The Doctor Is In: Best Practices for User Testing Medical Professionals

Jan 7

Even on its best day, user testing can present a whole host of obstacles and hurdles. Moderators and observers have to be prepared for anything—from a faulty Internet connection to a participant who doesn’t know how to scroll.

And that’s just when we have as much control as possible over the test—the participants, the lab setting, the protocol structure, and all the other components that go into a successful user test.

Now imagine testing harried doctors and nurses in a frantic, fast-paced hospital. The hurdles skyrocket.

Here are some tips we’ve gathered from our experience testing medical professionals to ensure that you get the most valuable and relevant feedback possible.


1.      Be Flexible

The most important advice we can impart surrounding usability testing of medical professionals is to be as flexible as possible in every respect—and we’re not talking about downward-facing dog.

Scheduled time slots—if you’re able to pin them down at all—will be shifted around. The amount of time you are able to spend with each participant will depend on their schedule and whether they get called away for an emergency. Sometimes you’ll end up testing a specialist who accounts for the 20% use case instead of the 80% use case. Sometimes you’ll end up testing more than one user at a time. Often the order of tasks in the protocol doesn’t make sense for some of your participants, so you’ll have to jump around—a lot. You may be lucky enough to sit with medical professionals at a private workstation, but more likely you’ll catch them on their floor in the middle of a shift, and you’ll have to follow them around while throwing screens in their face and firing questions at them.

It sounds crazy and maybe even a little dysfunctional, but this is how the majority of doctors and nurses in hospitals are used to having conversations.

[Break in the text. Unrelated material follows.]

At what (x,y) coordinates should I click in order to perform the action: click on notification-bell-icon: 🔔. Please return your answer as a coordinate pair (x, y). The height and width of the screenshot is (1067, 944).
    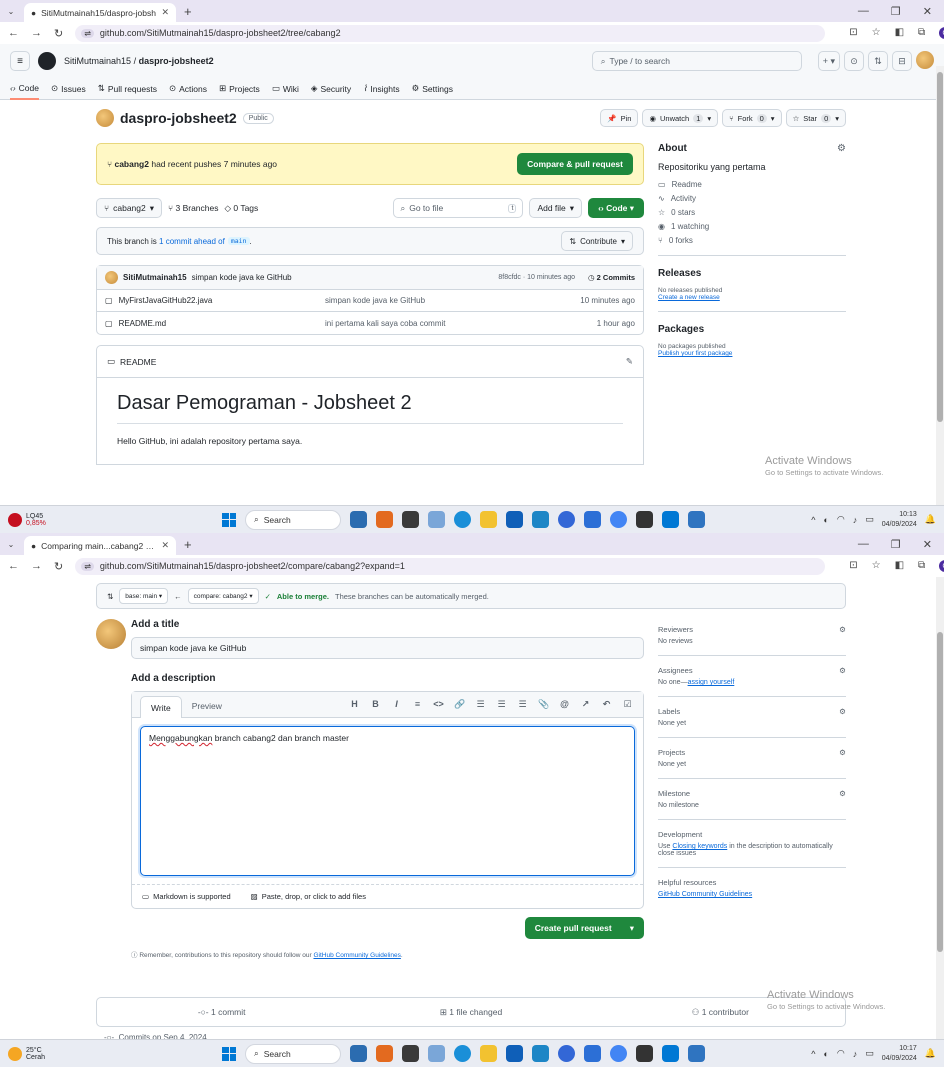
    Looking at the image, I should click on (930, 1054).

Regardless of what pops up, be prepared to be flexible. As long as you are aware that usability testing doctors and nurses is an anything-goes proposition, you should make it through with some great feedback and next steps.


2.      Go Mobile

If it makes sense to test the product on a handheld device, do it. What’s more, if you can take notes and go through the protocol on a handheld device, do it. As we mentioned in Tip #1, you’ll be lucky if you have a dedicated workstation where the participants can sit down, uninterrupted, for a period of time. So being able to get up and go anywhere in the hospital is key to your test’s success.

Also, electronic protocol versus paper protocol makes it so much easier to jump around from one task to the next, so you don’t have to go in a linear order and shuffle through papers. This makes it that much easier to ensure you’re testing your participant on tasks s/he would be likely to complete in a natural setting.

In order to capture these on-the-fly sessions with video and/or audio, mobility is, again, key. You can have a camera person follow you around with an iPad and take video that way, or you can set up a sweet rig like Mr. Tappy so you’re that much more flexible—and professional.

Finally, make sure you have a solid Internet connection—and here we recommend a mobile hotspot. It’s risky to rely on 4G or the hospital’s wireless service, and you likely won’t be sitting still long enough to hook up to an Ethernet cable.


3.      Set Expectations

Be very clear from the get-go what you’re doing, why they’re here, and what exactly you need from them. Setting expectations will make all the difference. If your participants know what you’re trying to accomplish, that ten-minute mini-eval on the run can yield results as fruitful as a focused, hourlong, step-by-step test.

Medical professionals have a lot on their minds, and it can be difficult to get them to focus on the task at hand. That’s okay, mostly—because this is their natural setting. This is how they would actually interact with a system or a product. But there’s a line between sharing a specific thought process for completing a task and going on a peripheral tangent, and you need to set it. Don’t be afraid to pull them back in from wherever they went.

Not only do medical professionals tend to have trouble focusing—they’re also used to being the ones calling the shots (with patients, with nurses), so it can be challenging to rein them in to a role that isn’t natural to them—that of participant, not moderator. Set the expectation that you’ll be leading this particular session, and cut them off if they step into your territory.


We know usability testing can be a high-stress situation, in the best of circumstances. So, when you’re under less than ideal conditions—like in a hospital—it’s important to adapt to the environment rather than try to control it.